Will Vitesco outperform the market?
That's hard to say because the situation is still volatile. Despite this, we have adjusted our guidance upward to increase revenue to 9 to 9.2 billion euros from a previous outlook of 8.6 to 9.1 billion euros for the full year, up from 8.3 billion last year. We expect to improve our EBIT margin to 2.3 to 2.5 percent from 1.8 percent last year. So, we will have a robust 2022. When it comes to 2023, it's too early to make a prediction, but we are sticking to our goals of having 5 billion euros in sales from our electrification business unit by 2026, up from 888 million last year, and 10 to 12 billion euros by 2030.
How is raw materials inflation affecting you, and how are you offsetting this?
For steel, aluminum, copper and so on, we have clauses in our contracts for most of our raw materials to base pricing on an index. Therefore, if the steel price goes up, we are compensated by our customers for the difference during a certain time period. Throughout 2022, we have had really constructive discussions with our customers on both categories.
How exposed is Vitesco to a potential gas shortage caused by Russia’s decision to limit supplies to Europe? Are you replacing natural gas power with other sources?
That is not a direct headache for us because we use very little gas to power our production processes. We mostly use it for heating purposes at our facilities. The bigger risk is that we are hit indirectly, for example, if steel production is reduced or stopped because if they can't run their plants then cars cannot be built. Based on discussions with our customers, we have the understanding that the risk is being well managed. Therefore, the impact will not be as high as some people predicted two or three months ago.
What are some of the key lessons Vitesco learned from the chip crisis and how with this help you better offset this problem in the future?
As an industry we learned we need better information, and it needs to cover a long period of time. That is a change because this industry has a legacy of: I order, then I get. This game is more or less over because we now have components that you have to plan two or three years in advance to get. We have more and more customers giving us data not only for 2023 but also for 2024. Having this long-term outlook has made it much easier for us to negotiate with our suppliers. Another trend is that we no longer give our suppliers orders for a range of the volume we will need; now we give them firm orders. If we continue to move in this direction, we will have more transparency, better data and therefore we can better secure our capacities.
Is there a way for suppliers to buy and sell their chips?
Yes, there are platforms offering this. It's anonymous so you don't know which company is offering what. The company sends in the information with the complete specifications. The goal is to manage the information of who has what to help optimize the overall situation.

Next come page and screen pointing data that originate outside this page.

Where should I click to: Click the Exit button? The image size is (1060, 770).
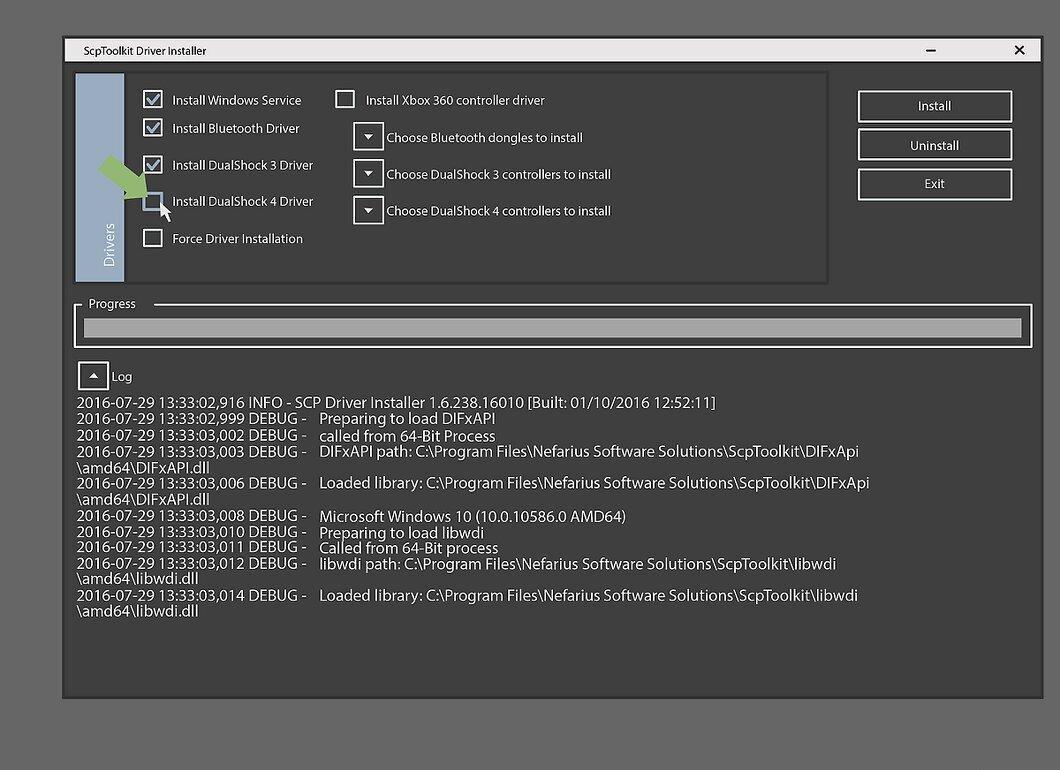[935, 184]
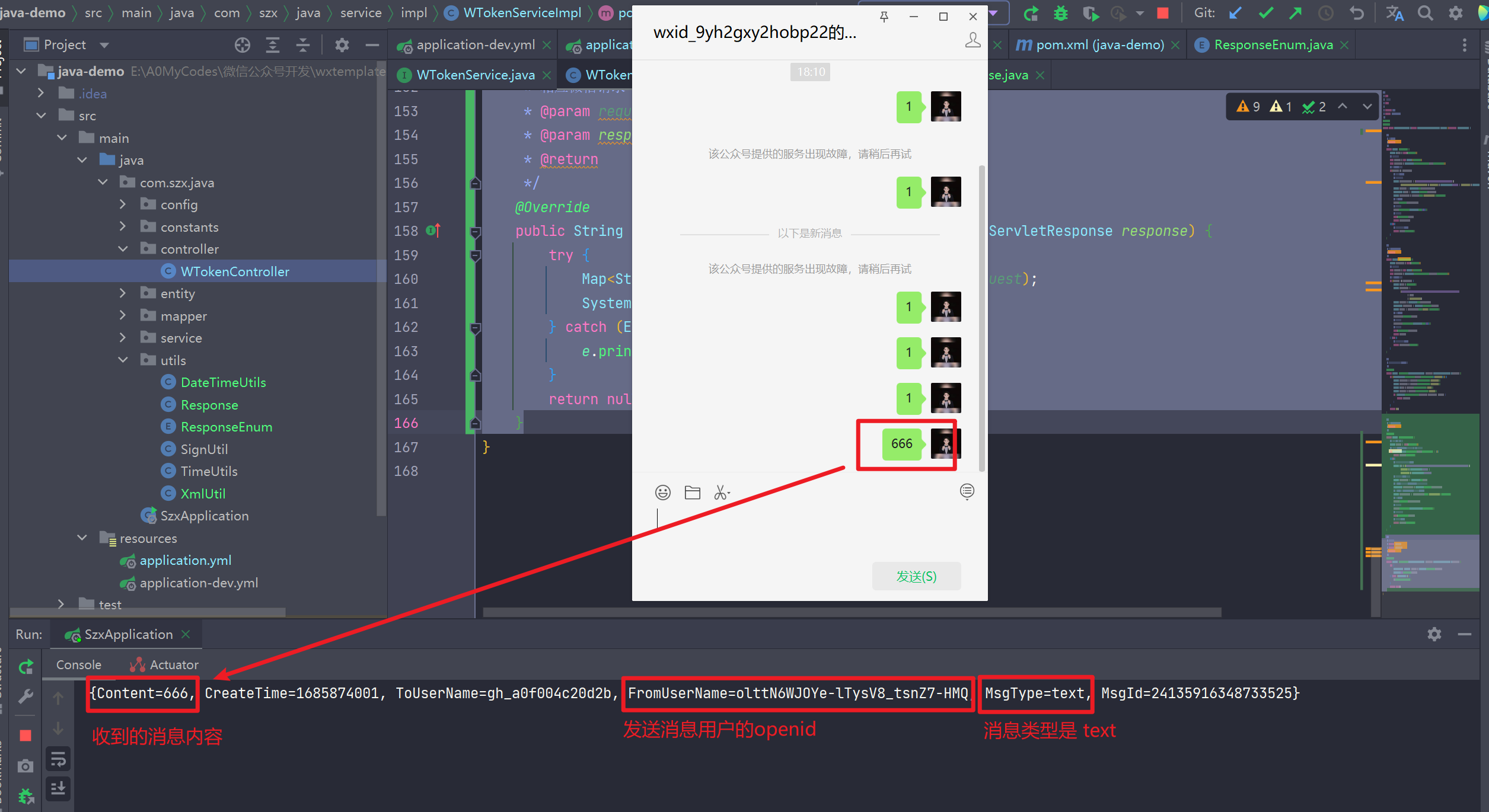1489x812 pixels.
Task: Click the emoji icon in WeChat input bar
Action: point(662,492)
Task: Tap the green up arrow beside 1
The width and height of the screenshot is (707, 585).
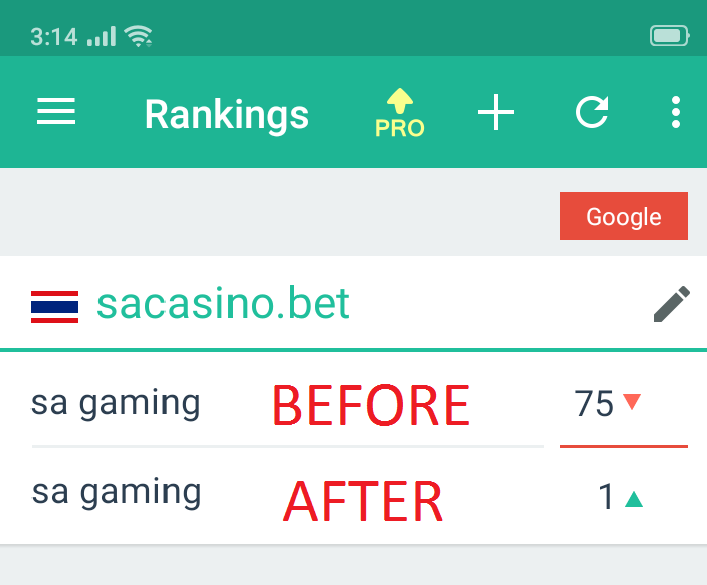Action: click(x=633, y=498)
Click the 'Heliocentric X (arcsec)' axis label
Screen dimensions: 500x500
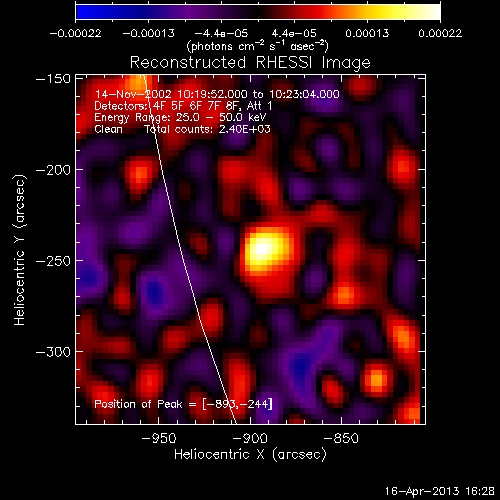point(250,455)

Which chips are hardest to get and why?
It's the chips that are more specific for automotive applications because we normally use them for 10 years and longer. That means you're using an older technology, for instance 60, 80, 90 nanometers technology, when the trend in the chip industry is to go down to 20, 10 or even fewer nanometers. Naturally, chip suppliers will invest in 20 and 10 nanometer technology, and they don't want to invest in bigger sizes because to them it's old technology that they consider outdated. But the automotive industry can't follow this trend of redesigning things every two to three years because that would be extremely difficult for us. That is the unfortunate situation we are in.
Are you concerned about de-globalization?
We are not seeing a trend toward de-globalization, although we are seeing some countries introduce stricter rules on imports and exports. Our answer to this is to produce 90 percent of our demand for a particular market in that market. That is why we have production in places such as China, Korea, the U.S., Mexico and Europe. Therefore, this trend is not impacting us. What would have an effect is if China said there could be no more European products or no more U.S. products in the country. But they can't afford to do this because they are exporting to the U.S. and to Europe.
With the EU’s decision to mandate zero-emission sales in 2035, how do you see the electrification market developing by then?
We somehow anticipated that decision and I have been saying for a while that I don't see the combustion engine surviving beyond 2035, especially in Europe. As a result, in Europe we will see an even steeper ramp-up of electrified powertrains, which plays in our favor because our content in an electrified car is five times higher than in a combustion car. The sooner that electrified vehicles come into the market and gain market share the better for us.
How do you see the plug-in hybrid market developing?
We consider all hybrid solutions as a bridge technology. That is why we don't specifically develop products for plug-in hybrids. We have platforms for inverters, motors and so on that can be used in plug-in hybrids as well as battery-electric vehicles. So, wherever the market goes, we can follow. Based on the data, by 2030 the trend will be heavily toward battery-electric vehicles. They will be the winner of the race.
What are some of the potential roadblocks to EV adoption, and how are you preparing for them?
If you completely change from one technology to the other one, there will always be roadblocks. I don't see the cost as a roadblock because if you look at the total cost of ownership, battery-electric vehicles even without any incentives are already cheaper than comparable combustion cars. That includes maintenance and consumption. It is the cheaper way to be mobile. What continues to be a challenge is the charging infrastructure. I have had a battery-electric vehicle for six months and have driven 22,000 km during that time, and I find that the charging infrastructure is the biggest hurdle to adoption.